Malabar spinach, or basella, produces shiny green leaves somewhat similar in appearance to spinach. Unlike spinach, it is very heat tolerant and can provide salad greens throughout the summer. It is a vigorous climbing vine that may achieve a height of six feet when allowed to grow on a trellis. Plants can be started from seeds indoors, but should not be planted outdoors until the soil has warmed and the danger of frost has past. Its taste has been likened to that of mild Swiss chard.
Romanesco- One of the more interesting vegetables in appearance, Romanesco appears to be a cauliflower altered by aliens. Its inflorescence is chartreuse green in color and "self-similar" in morphology. The latter refers to the whole having the same shape as its parts. Closely related to broccoli and cauliflower, its buds (or curds) are comprised of smaller buds arranged in a logarithmic spiral. Like other members of the cabbage family, it prefers cool growing conditions and has a flavor described as delicate and nutty.
Roselle- A vegetable that might be making a reappearance in the U.S is roselle. Also known as the Florida cranberry, the fleshy sepals make a bright purple-red colored drink called Jamaica in many Latin American Market and restaurants.
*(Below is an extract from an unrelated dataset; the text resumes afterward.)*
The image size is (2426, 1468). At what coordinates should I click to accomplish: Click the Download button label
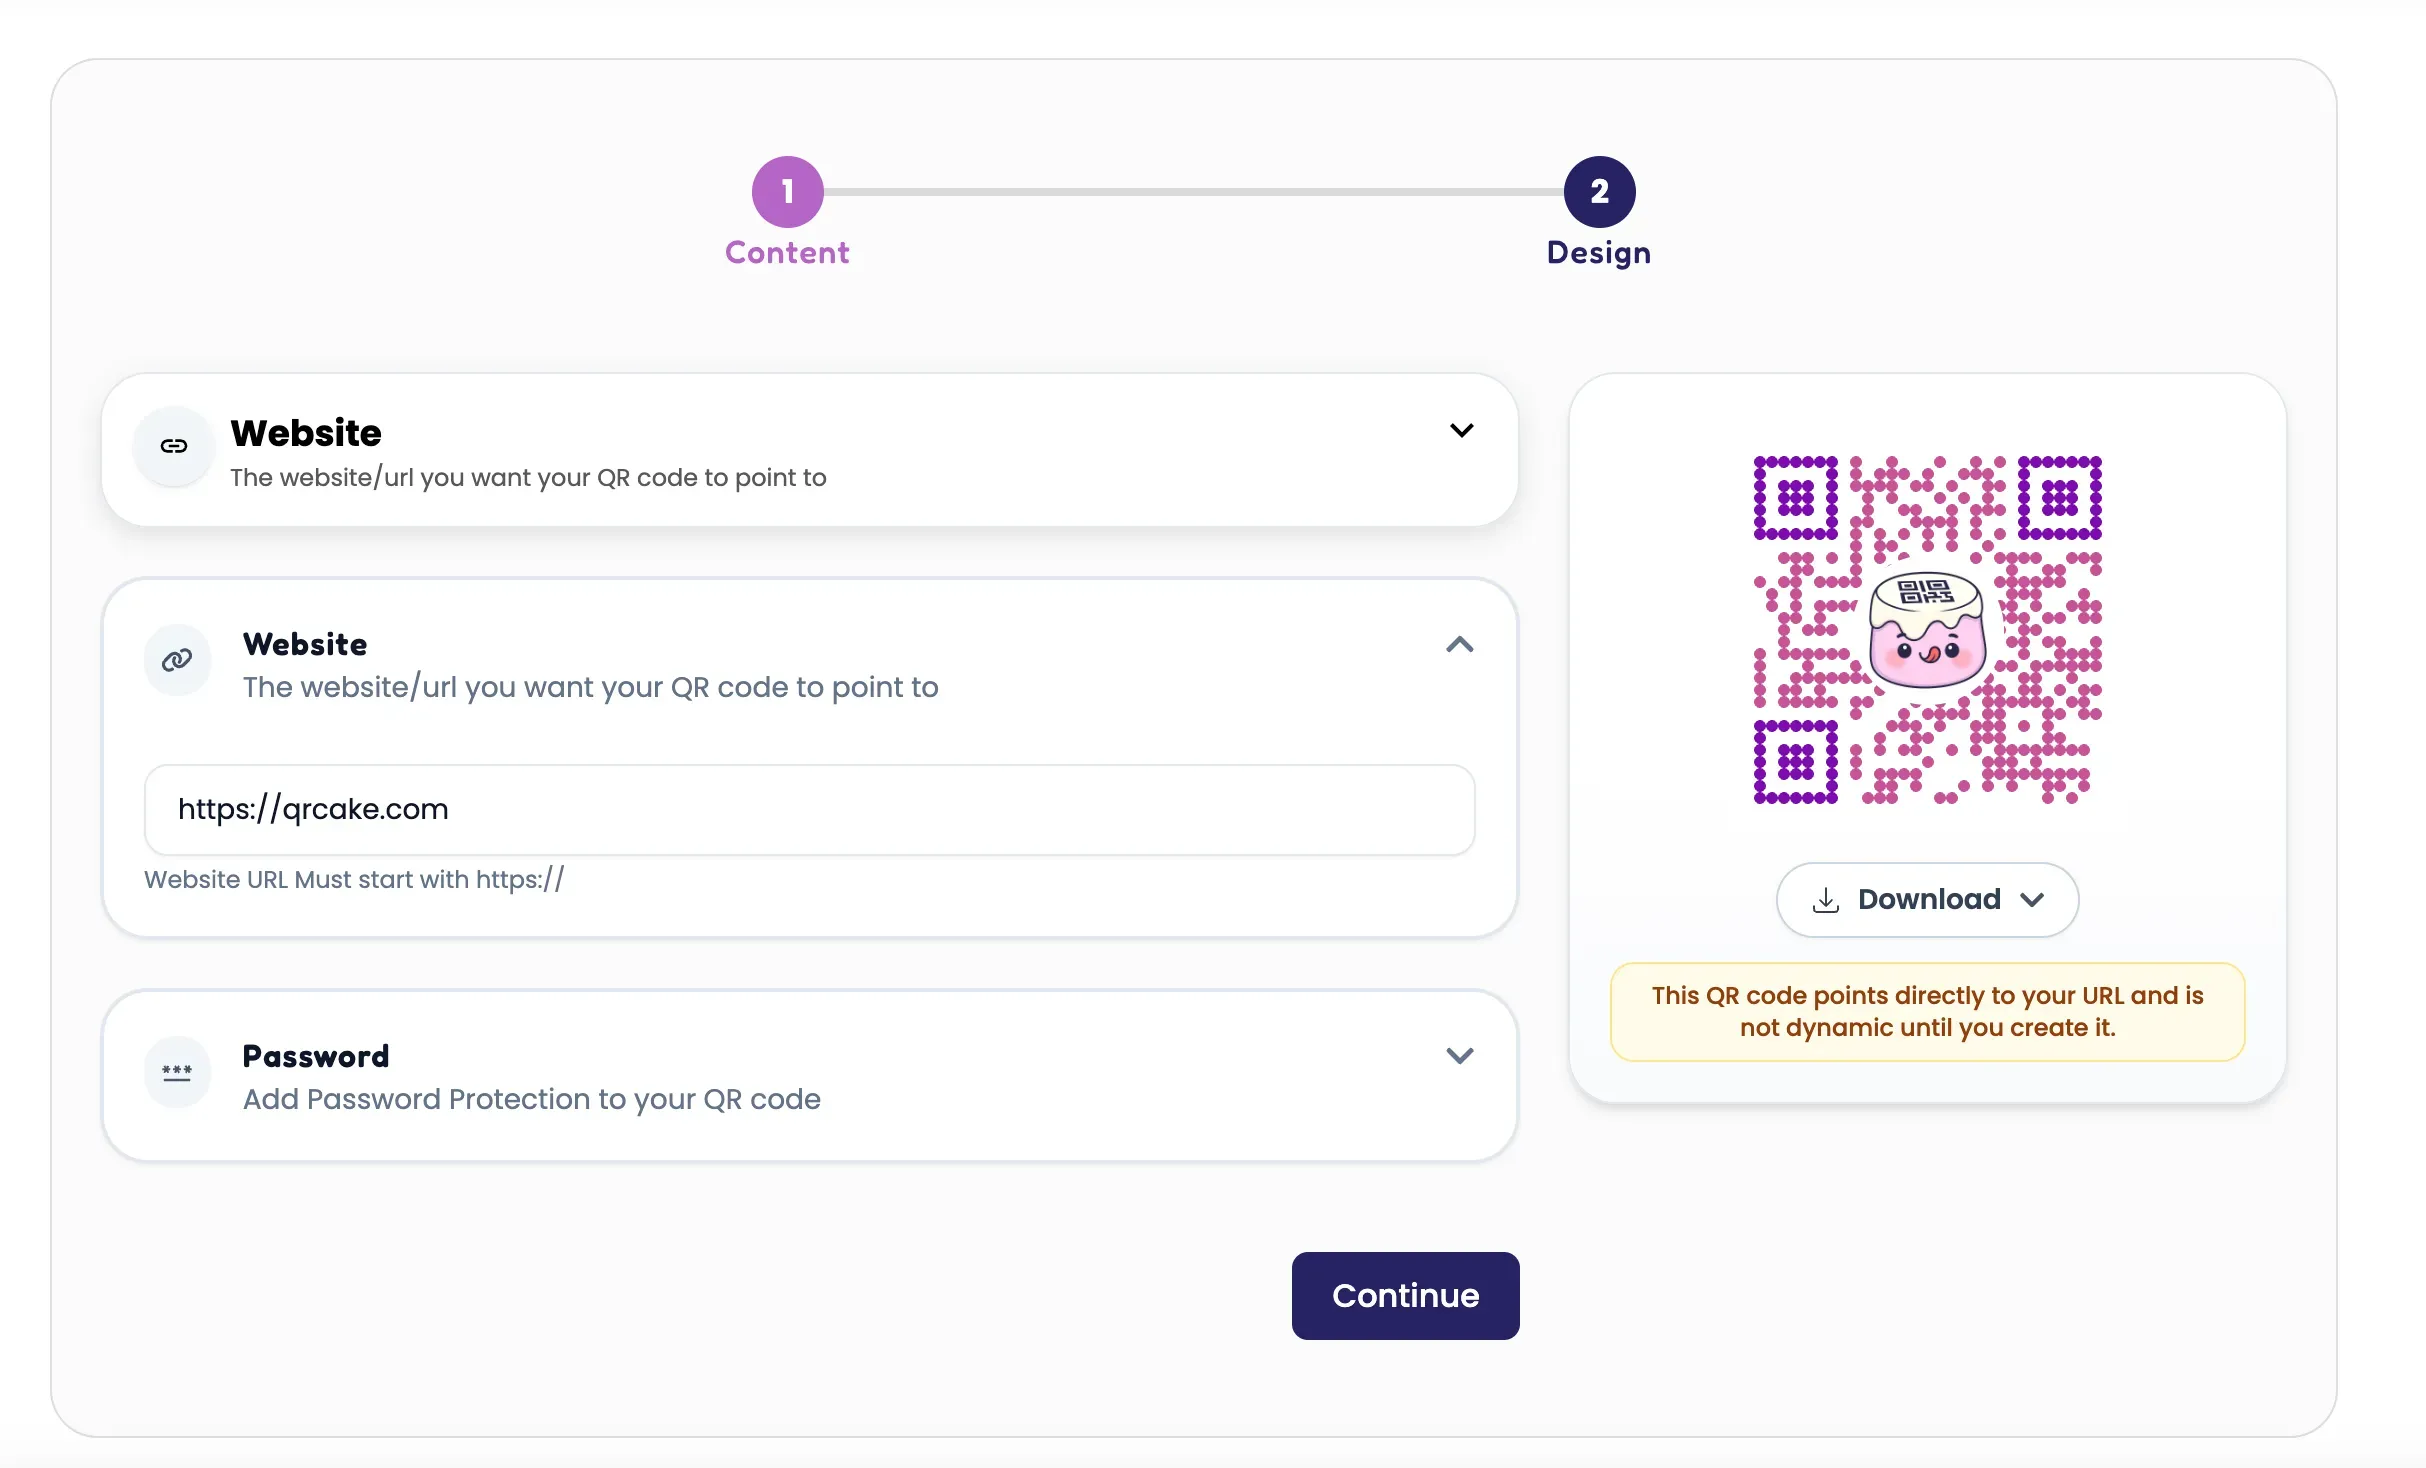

Farmers and gardeners from Burma and other countries in Southeast and Central Asia use the fleshy leaves of roselle as a cooked green similar to spinach, but with a tasty sour taste.
Other unusual vegetables have been around for a long time but, because of changes in availability or consumer preference, they disappear only to return later. Two examples are Black Aztec corn and French horticultural bean. Black Aztec corn can be eaten as corn on the cob when immature. However, when the kernels mature, they turn a deep blue-black color. This type of corn was prized by the Aztecs for making corn meal and is gaining popularity.
French horticultural beans are semi-vining in growth habit, but usually are grown as a bush. The pods are splashed with red and yellow flecks. The beans themselves are speckled with white and red, making them very colorful. French horticultural beans usually are consumed as young, immature beans shelled from the pod. They also can be used as dry beans and are said to have a nut-like flavor.
While scanning seed companies who advertise on the internet or checking seed racks in stores, you are sure to find other unique vegetables that you might be tempted to try. Spaghetti squash, banana melon, ground cherry and many types of Oriental vegetables are being planted more and more. While gardeners should not ignore their old favorites, giving new vegetables a try can be rewarding and create new flavors for you and your family.
Get your cool season vegetable gardens started this month. Plant onions, lettuce, potatoes, cabbage, kale, and other cool season crops. It is also time to get ready for warm season crops. If you want to start tomato, eggplant, or peppers seeds on your own in a greenhouse or under lights, it is time to do that now.